Mining of silver-bearing ore began at this site as early as the 13th century. However, few details have survived from that time, but it is likely that only silver was mined. The only known fact is that mining ceased during the Thirty Years' War, between 1618 and 1648. Mining was resumed in 1752, but seems to have ceased again after some time.

The main phase of mining began in 1808, when Johann Caspar Rumpe, the mayor of Altena, acquired the mine. He sold it on to the miner Metzger as early as 1810, but after a partial collapse he bought it back again. In 1819, large quantities of silver-bearing galena were extracted and the Bröler Ironworks was converted for the smelting of lead and silver ore. In 1824 the Bröler Ironworks was extended, and mining seems to have taken off, presumably through improved smelting and the additional use of the lead content. The mine also received a waterworks in 1824; the increased mining made drainage necessary. In 1825 another stamping plant was built in Rosbach (Sieg). But in 1833 there was a miner revolt, and in 1834 mining ceased. This was probably not only due to staff problems, but also to the first investigations of the Sieg for contamination. It can be assumed that either environmental protection measures or compensation payments were already pending at that time.

In the following, the mine was reopened several times and closed again soon after, with changes of ownership occurring in quick succession.
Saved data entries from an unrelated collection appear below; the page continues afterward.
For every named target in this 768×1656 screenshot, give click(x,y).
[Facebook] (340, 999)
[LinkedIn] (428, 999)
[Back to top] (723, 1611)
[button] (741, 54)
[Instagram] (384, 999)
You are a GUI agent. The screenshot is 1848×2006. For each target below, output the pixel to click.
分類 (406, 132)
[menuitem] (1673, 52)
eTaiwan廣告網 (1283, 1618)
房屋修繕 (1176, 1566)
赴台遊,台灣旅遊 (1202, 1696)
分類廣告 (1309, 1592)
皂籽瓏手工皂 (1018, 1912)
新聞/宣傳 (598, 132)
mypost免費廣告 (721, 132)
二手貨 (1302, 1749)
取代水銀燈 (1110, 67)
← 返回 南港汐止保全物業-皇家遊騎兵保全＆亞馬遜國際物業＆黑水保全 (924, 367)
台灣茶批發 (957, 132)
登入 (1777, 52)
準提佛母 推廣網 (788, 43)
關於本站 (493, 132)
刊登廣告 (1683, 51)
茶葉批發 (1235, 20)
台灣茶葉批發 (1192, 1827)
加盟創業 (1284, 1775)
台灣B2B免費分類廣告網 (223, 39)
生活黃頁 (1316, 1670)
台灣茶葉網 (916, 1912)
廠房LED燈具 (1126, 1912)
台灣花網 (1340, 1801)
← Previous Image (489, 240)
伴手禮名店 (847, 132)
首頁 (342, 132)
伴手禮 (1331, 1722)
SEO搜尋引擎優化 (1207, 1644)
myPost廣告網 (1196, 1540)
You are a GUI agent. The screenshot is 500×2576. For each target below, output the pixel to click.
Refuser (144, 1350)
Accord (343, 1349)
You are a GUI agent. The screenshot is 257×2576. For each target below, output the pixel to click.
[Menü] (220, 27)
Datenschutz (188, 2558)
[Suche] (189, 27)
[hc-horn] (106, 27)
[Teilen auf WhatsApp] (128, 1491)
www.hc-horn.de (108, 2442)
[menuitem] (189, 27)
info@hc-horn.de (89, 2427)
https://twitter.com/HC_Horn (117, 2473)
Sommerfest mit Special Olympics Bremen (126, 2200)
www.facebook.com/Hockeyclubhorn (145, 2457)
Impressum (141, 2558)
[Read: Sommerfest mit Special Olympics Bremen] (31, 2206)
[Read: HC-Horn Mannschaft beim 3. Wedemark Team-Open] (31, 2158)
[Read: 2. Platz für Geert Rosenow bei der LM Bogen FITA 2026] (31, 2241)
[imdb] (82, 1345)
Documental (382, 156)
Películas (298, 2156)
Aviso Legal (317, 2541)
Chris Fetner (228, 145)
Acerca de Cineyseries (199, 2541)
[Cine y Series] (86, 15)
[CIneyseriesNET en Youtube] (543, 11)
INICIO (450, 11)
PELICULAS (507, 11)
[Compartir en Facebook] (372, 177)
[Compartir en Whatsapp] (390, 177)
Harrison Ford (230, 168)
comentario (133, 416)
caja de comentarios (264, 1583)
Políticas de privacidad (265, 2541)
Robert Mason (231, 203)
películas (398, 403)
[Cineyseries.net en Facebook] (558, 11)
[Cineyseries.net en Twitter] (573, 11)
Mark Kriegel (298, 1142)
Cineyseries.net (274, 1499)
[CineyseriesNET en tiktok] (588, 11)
From 1859 to 1861 it was operated by small companies, and in 1863 by a joint-stock company Silberhardt en Jucht founded in Amsterdam. In 1873 a joint-stock company Ertsdelveriy Amsterdam was founded, shares with a nominal value of 150,000 guilders were issued, and in 1881 the mine was closed again. In 1884 a Mr. Dahm founded the 100 Kuxe Gewerkschaft Silberhardt, in 1892 the consolidation also took place and in 1900 the mine was opened. The only strange thing was that it produced nothing. In 1920 the Thyssen steelworks took over the mine, in 1924 a Mr Käsgen took over the processing plant and the mine, and in 1926 the property was sold by compulsory auction to the Vereinigte Stahlwerke. They actually produced from 1930 to 1936. In 1953 Erzbergbau Siegerland acquired the mine, and in 1965 Barbara Rohstoffbetriebe. All in all, the mine seems to have been not very profitable, and to have served primarily as a money pit for investors. With the rather impressive list of owners and bankruptcies, one can probably also suspect fraud. No mining seems to have taken place after 1936; the later owners merely secured the option.